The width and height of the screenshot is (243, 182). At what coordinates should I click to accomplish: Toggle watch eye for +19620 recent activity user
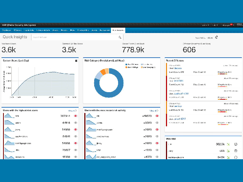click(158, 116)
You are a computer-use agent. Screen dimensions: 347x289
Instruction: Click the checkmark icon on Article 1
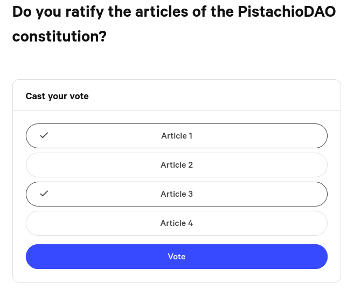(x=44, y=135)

---------------

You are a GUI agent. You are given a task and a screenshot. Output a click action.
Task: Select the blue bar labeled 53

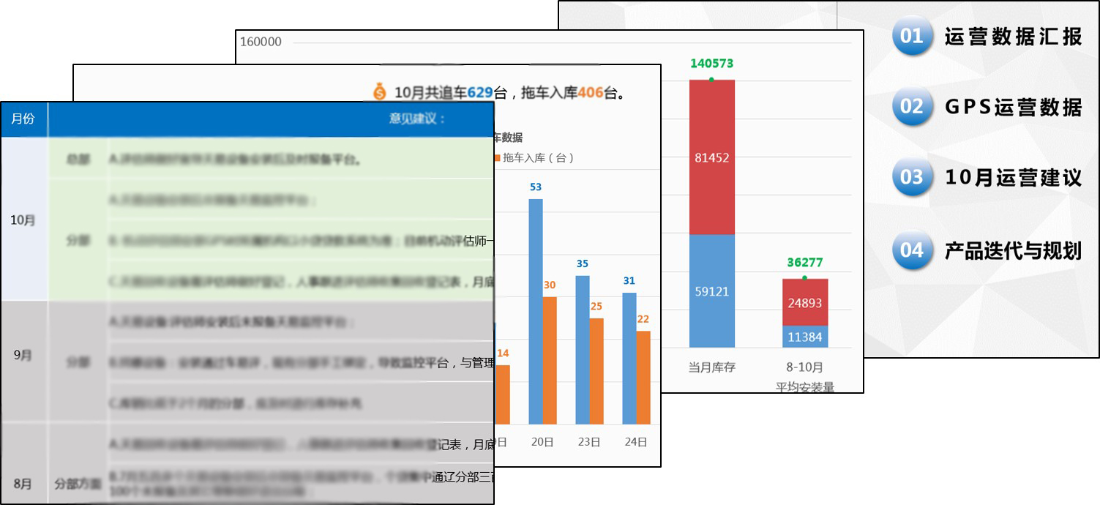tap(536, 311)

---------------

Set task:
Swap "checkmark" for "tick" in the lines starting at the one containing "The width and" and ending at the one containing "(x=44, y=135)", and give only those lines, with every picture left out.

Task output:
The width and height of the screenshot is (243, 182). At what coordinates should I click to accomplish: Toggle watch eye for +19620 recent activity user
click(158, 116)
You are a computer-use agent. Screen dimensions: 347x289
Instruction: Click the tick icon on Article 1
(x=44, y=135)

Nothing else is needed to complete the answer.